James Weldon, North Shore News

A West Vancouver Liberal MLA is calling for action on childcare and settlement programs for immigrants after an analysis he performed uncovered some unsettling trends among low-income families in one of Canada’s wealthiest communities.

Ralph Sultan, MLA for West Vancouver-Capilano, made the recommendations in a discussion paper called Childhood Poverty in West Vancouver: Fact or Fiction, a 100-page analysis of census data due to be released to media and other groups in the next few days.

Sultan concludes the phenomenon — which he says should more accurately be referred to as “low-income families with children” — is real, and that its presence in West Vancouver can be attributed in large part to the community’s high proportion of immigrants.

The report, which took the MLA more than a year to complete, was in response to a press release issued in May 2008 by a child and youth advocacy group called First Call.
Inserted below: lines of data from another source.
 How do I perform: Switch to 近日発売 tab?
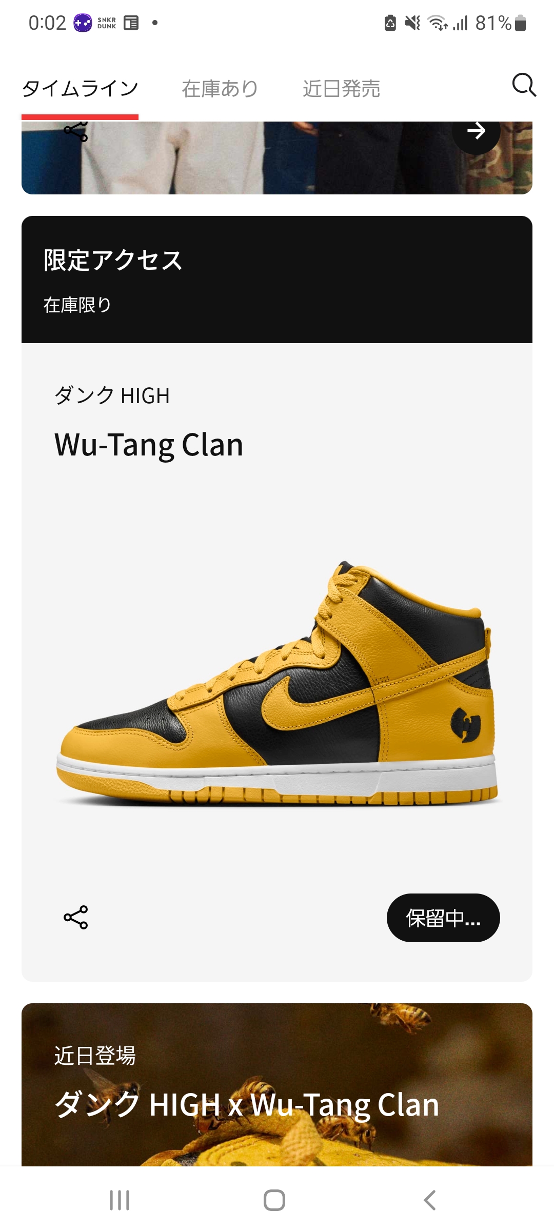[x=341, y=89]
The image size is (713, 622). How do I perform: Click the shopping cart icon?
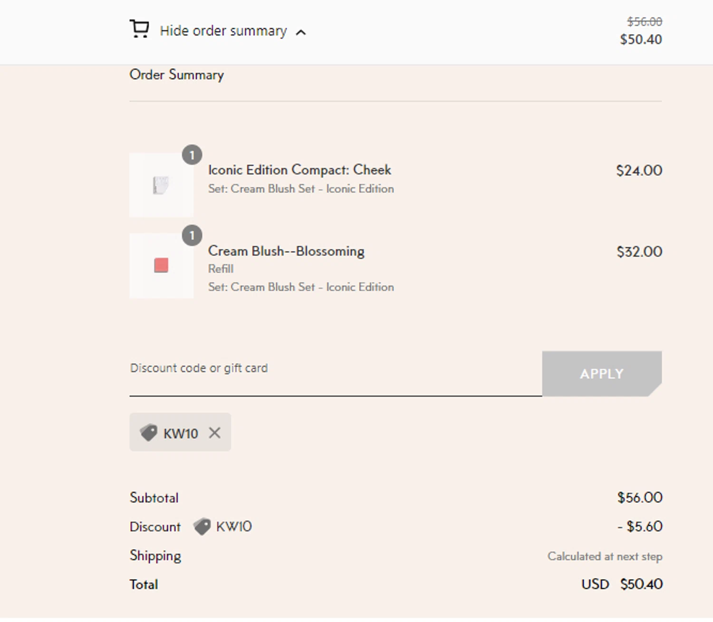pos(139,29)
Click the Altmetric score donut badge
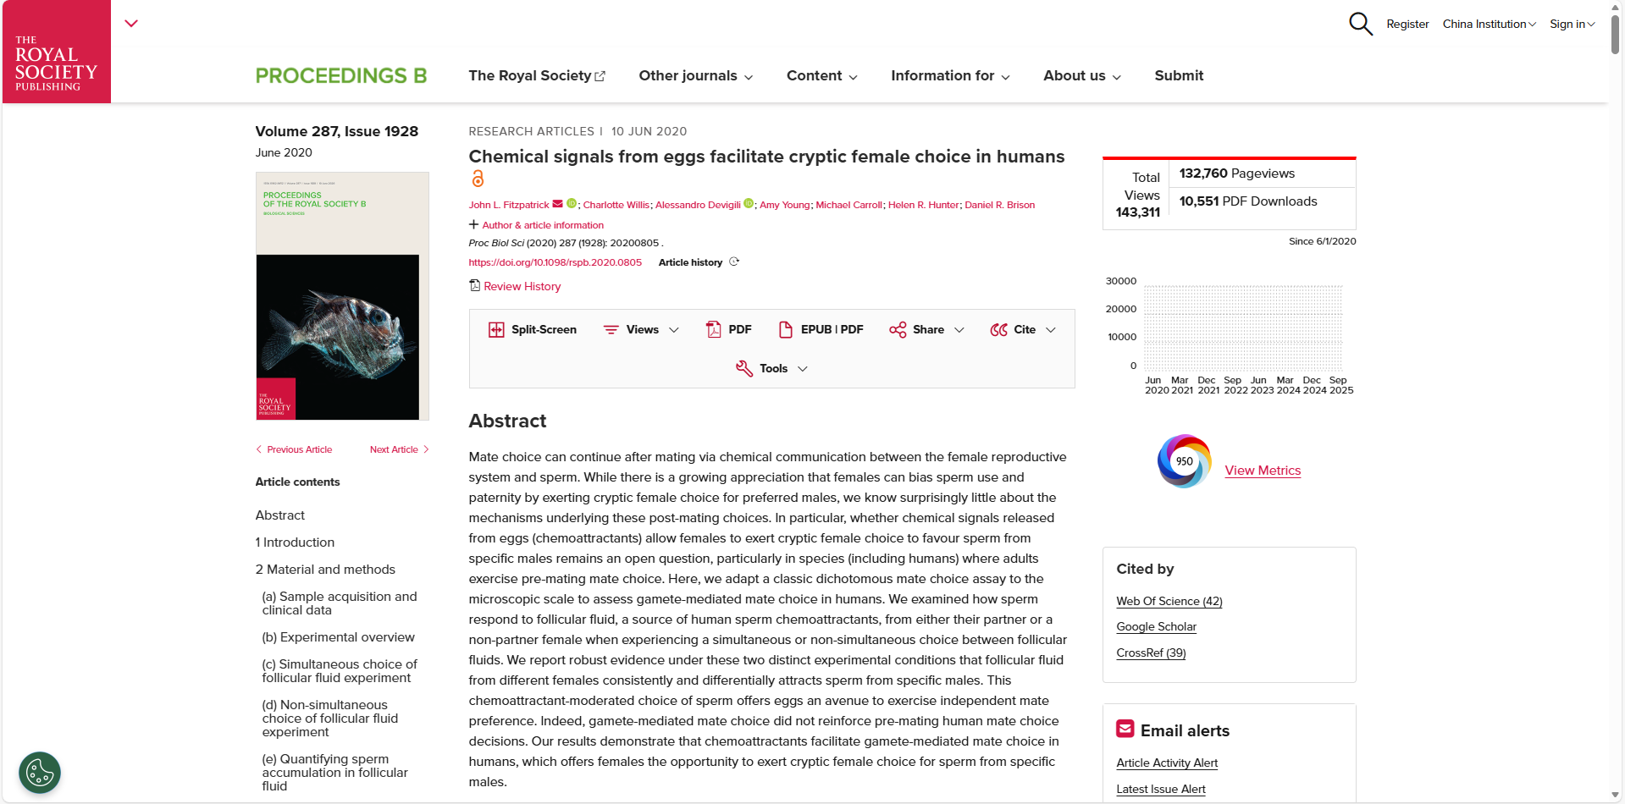The width and height of the screenshot is (1625, 804). [1184, 461]
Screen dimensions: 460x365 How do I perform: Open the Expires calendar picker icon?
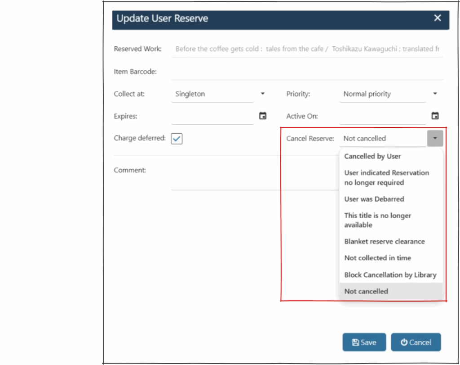point(263,116)
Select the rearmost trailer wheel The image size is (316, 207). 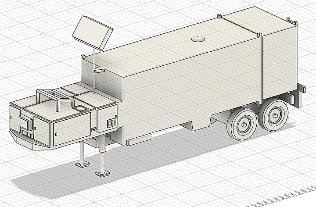(273, 115)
That document used numbers drawn from the 2006 census to rank 54 B.C. communities according to what the authors described as a “child poverty rate,” that is, the percentage of families with children whose after-tax income fell below Statistics Canada’s low income cutoff. West Vancouver, with a formidable 17.5 per cent, ranked as the 11th worst. The City of North Vancouver came in at No. 6.

Seeing his municipality perform so badly — significantly worse than seemingly less affluent communities such as Comox and Powell River — Sultan was perplexed, he said. The numbers were doubly troubling given that First Call also said British Columbia had the worst child poverty rate in Canada, and other reports, including one from the Conference Board of Canada, have deemed our country one of the worst offenders among the world’s wealthy nations.

“I guess West Vancouver is the world capital of childhood poverty,” said Sultan. “What’s wrong with this picture? … If it’s accurate, I sure as hell have a responsibility to try and figure out what is going on and maybe do something about it.”…

“There is a problem, and it cuts right across the province, and it starts with immigrants and single mothers,” said Sultan. “Those communities with high proportion of immigrants and those communities with high proportion of single moms … have a high proportion of low-income families with children.”

West Vancouver doesn’t have a lot of single mothers, he said, but it does have a high proportion of immigrants. That fact goes a long way — although not all the way — toward explaining the municipality’s ranking, said Sultan….

Improving access to daycare, making language programs more readily available to new arrivals, and helping immigrants to more fully take advantage of their existing qualifications should all be topics for discussion, said Sultan.